Dr. Brydon rides into Jalalabad, the sole man of Elphinstone’s army to make it through the passes.
The First Afghan War didn’t end there. The British returned that summer and exacted bloody revenge on the populace of Kabul, destroying much of the city in the process. They relieved their remaining garrisons; and the hostages and prisoners were returned, including Shelton (who was subsequently court martialed) and Lady Sale. Elphinstone died in captivity, his last words reportedly being, “‘It really is too bad.”
Then, Britain’s policy having changed, they withdrew from the country altogether; returning Dost Mohammed once more on his throne with a treaty of friendship in place. The disaster was forgotten by many in the years that followed. But it was not without lasting consequences.

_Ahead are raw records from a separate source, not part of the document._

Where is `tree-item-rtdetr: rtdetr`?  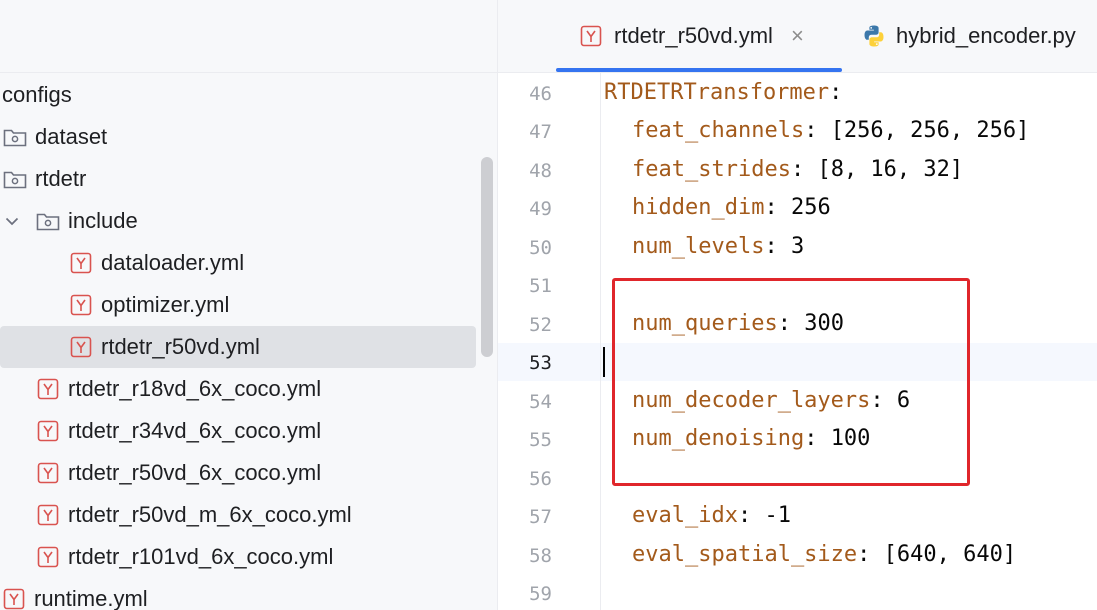 tree-item-rtdetr: rtdetr is located at coordinates (44, 179).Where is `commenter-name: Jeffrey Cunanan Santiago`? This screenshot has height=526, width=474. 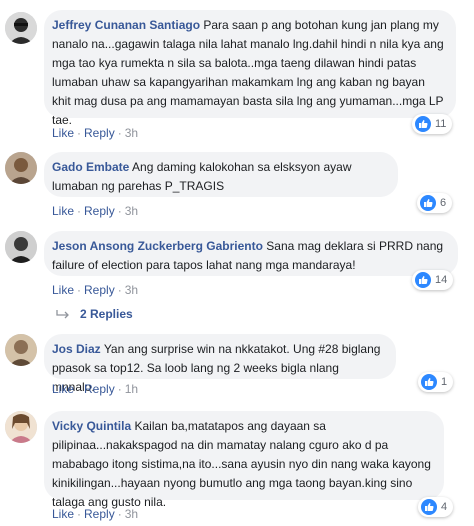 commenter-name: Jeffrey Cunanan Santiago is located at coordinates (126, 25).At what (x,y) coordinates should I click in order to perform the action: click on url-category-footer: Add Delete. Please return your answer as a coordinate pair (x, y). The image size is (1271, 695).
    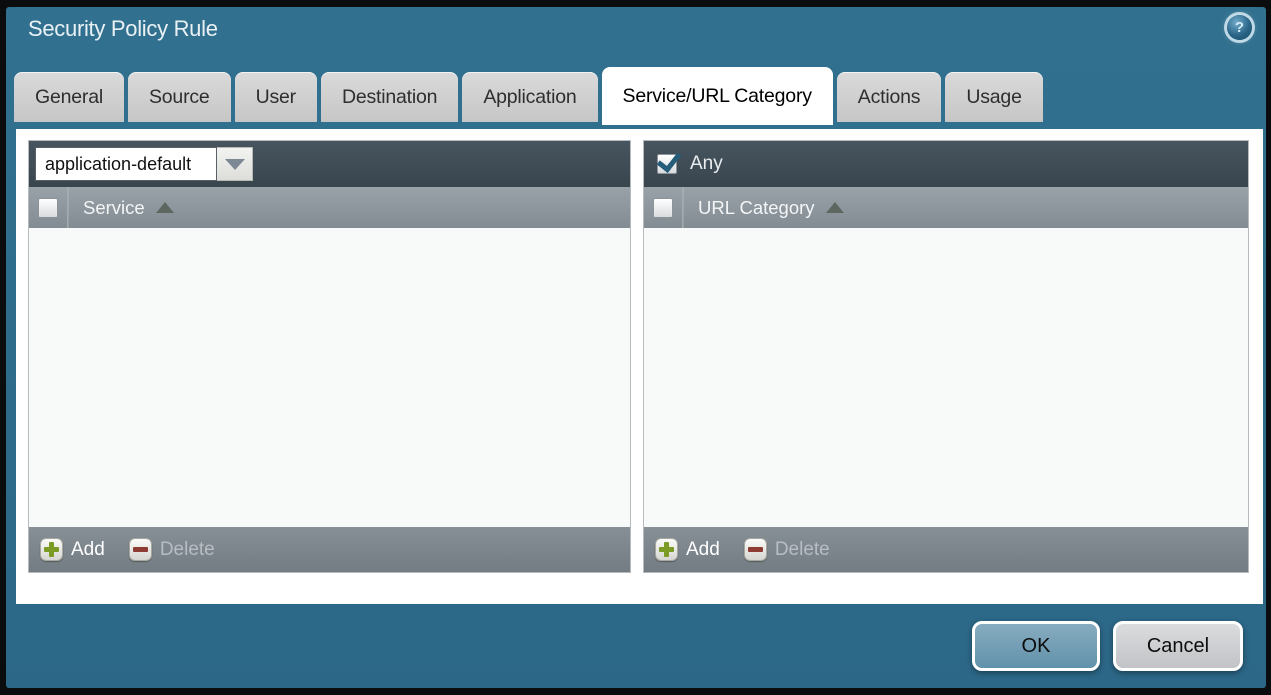
    Looking at the image, I should click on (946, 550).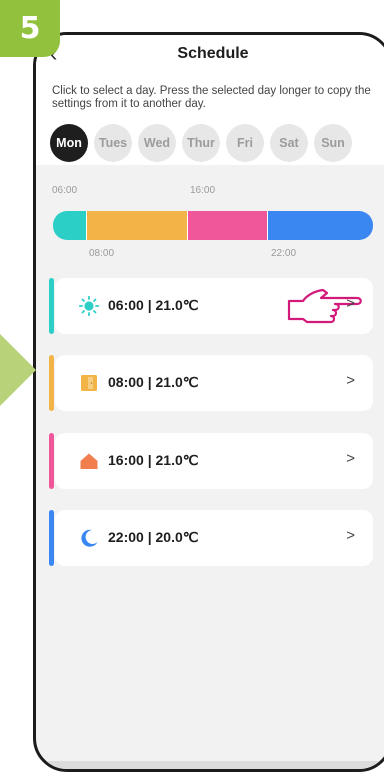 The height and width of the screenshot is (772, 384). Describe the element at coordinates (89, 306) in the screenshot. I see `sun-icon` at that location.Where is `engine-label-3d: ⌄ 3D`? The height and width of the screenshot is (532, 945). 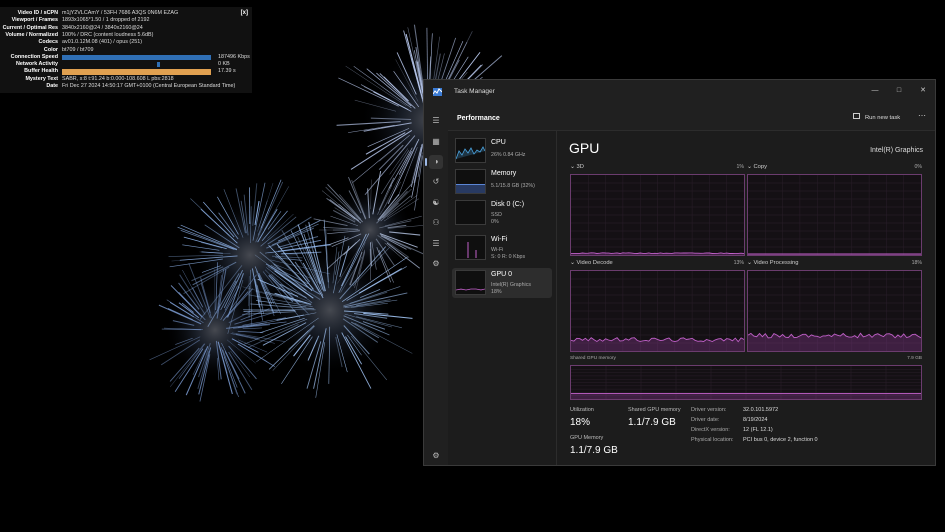
engine-label-3d: ⌄ 3D is located at coordinates (577, 167). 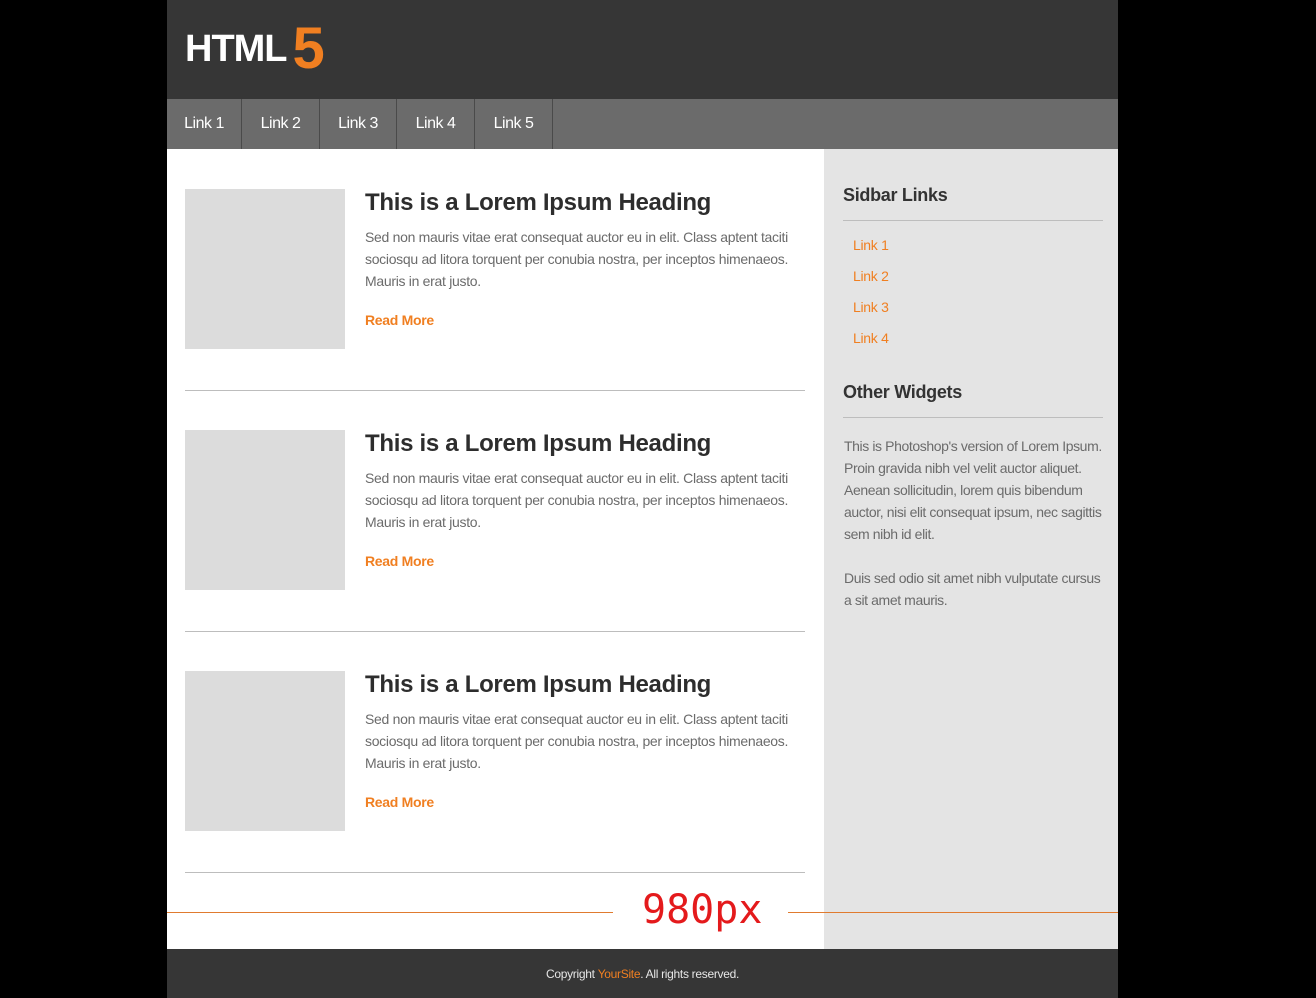 What do you see at coordinates (871, 252) in the screenshot?
I see `sidebar-link-1: Link 1` at bounding box center [871, 252].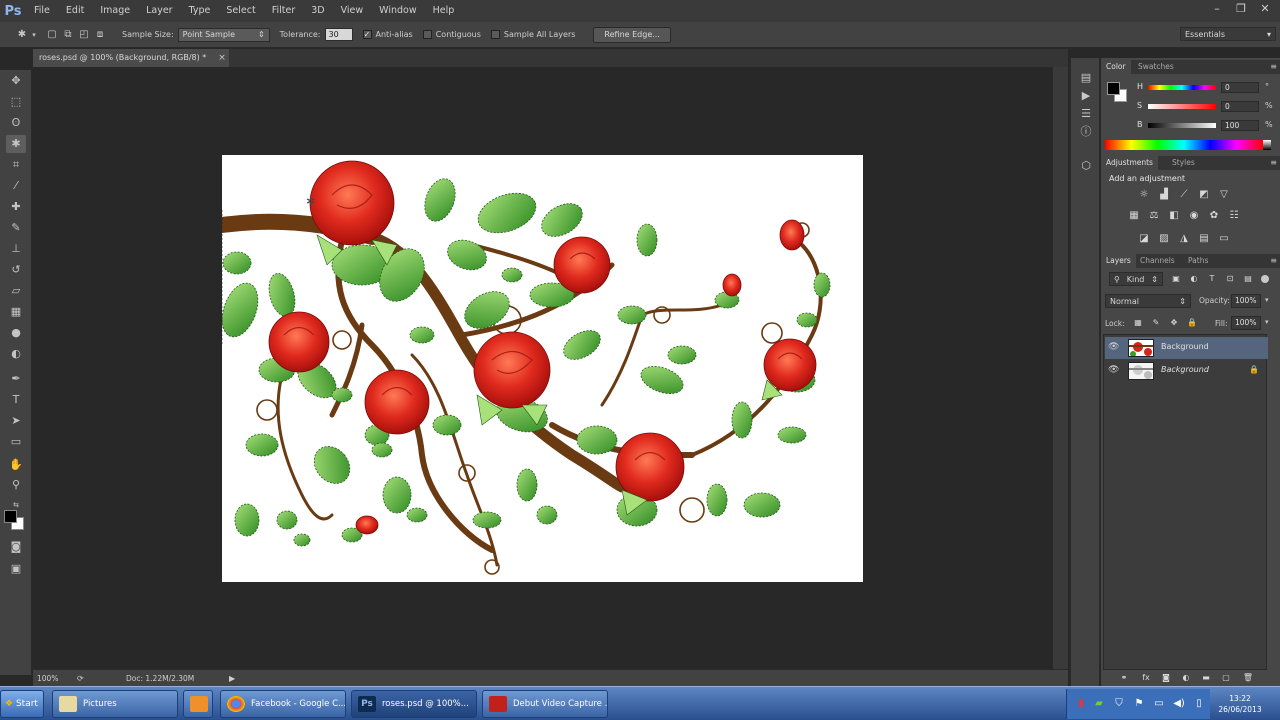 This screenshot has width=1280, height=720. I want to click on layer-row: 👁 Background, so click(1186, 348).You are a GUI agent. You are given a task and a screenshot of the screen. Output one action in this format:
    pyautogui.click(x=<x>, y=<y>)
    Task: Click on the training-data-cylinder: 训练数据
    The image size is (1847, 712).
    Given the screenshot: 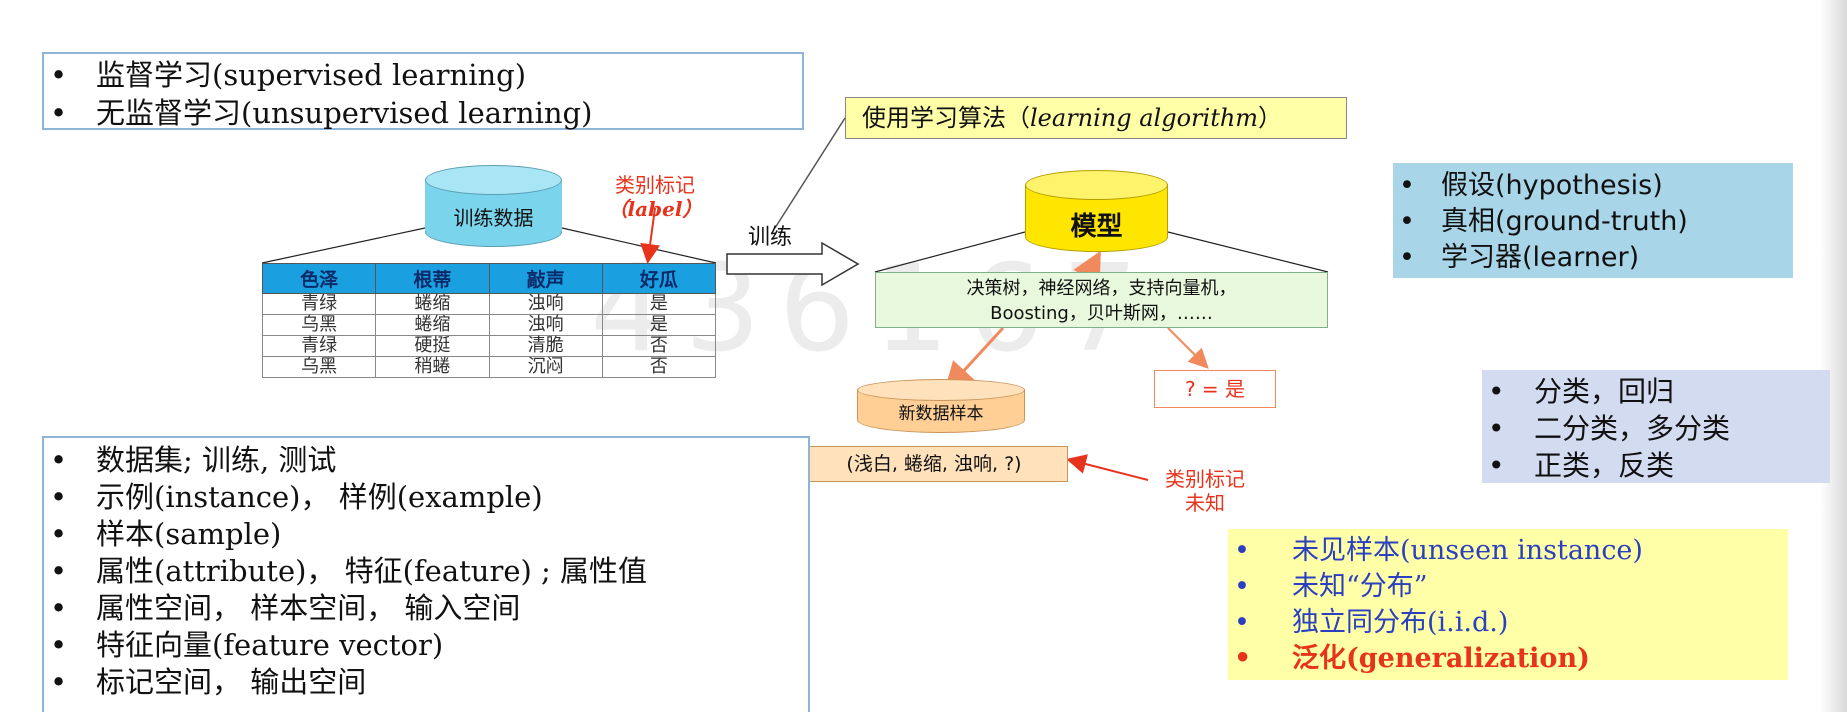 What is the action you would take?
    pyautogui.click(x=494, y=206)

Before Afghanistan, the British and John Company’s army had an almost mythical reputation, an aura of invincibility. After The Retreat, that myth was forever shattered. Following Kabul, the Sikhs of the Punjab, a strong military state, lost their fear of Britain’s displeasure. The bloody Anglo-Sikh Wars would follow just a few years after Kabul; and just a few years after these, the Great Mutiny would shake the Empire to its core.
Blame for the disaster must be placed squarely upon the foolish appointment of one frail, dithering old man to command an army on deadly ground. But a lesson from today can also be drawn here: In the rugged mountains of Afghanistan, where every tribal male was a marksman and a warrior; where tribes fight each other constantly, only uniting to eject foreigners; no effort to modernize and “nation build” by an outside power has any chance to succeed. The Afghans are best left to their own devices, a good buffer state but an impossible vassal.
Modern British soldiers patrolling the fields of Afghanistan, where their red-coated ancestors once fought and bled; pawns in the “Great Game”.
1. Fraser, George MacDonald: Flashman; Barrie & Jenkins, 1969
2. Burnes was a famous explorer of the remote regions of India and central Asia in the 1820s and 30s. His 1834 book, “Travels into Bokhara”, was a bestseller in England. He spoke Persian fluently, as well as Pashtan and several other dialects of Central Asia. Burnes was particularly hated by the local Afghans in Kabul, not only as a visible symbol of British occupation; but because he was very active with the local Afghan women. Burnes was not alone in “fraternizing” with Afghan women, who at least in Kabul were more-than-willing to engage in relations with the foreign conquerors. However, in a land where women were and still are routinely killed in “honor killings” for the mere suspicion of engaging in extramarital sex, and which is seen as a slur against the manhood of their male family members, this activity fanned the flames of hatred against the British and Burnes in particular.
3. William Broadfoot was the brother of the more celebrated George Broadfoot ; who had gained a great reputation with the Afghans and was then serving with Sale’s Brigade at Jalalabad. George Broadfoot would himself die in battle 4 years later, in the First Sikh War.
4. Ferengi, the Arabic term for “foreigner”; deriving from the Persian word for “Franks”, or Europeans.
5. Eyre, Sir Vincent (1843). The Military Operations at Cabul: Which Ended in the Retreat and Destruction of the British Army, January 1842. With a Journal of Imprisonment in Affghanistan. John Murray. pp. 115–16.
6. Dalrymple, William (2013). Return of a King: The Battle for Afghanistan. Bloomsbury Publishing, p. 332
7. Macrory, Patrick: The Fierce Pawns; J.B. Lippincott Co., 1966; P. 208. The author is working off of the first-hand accounts of eye witnesses.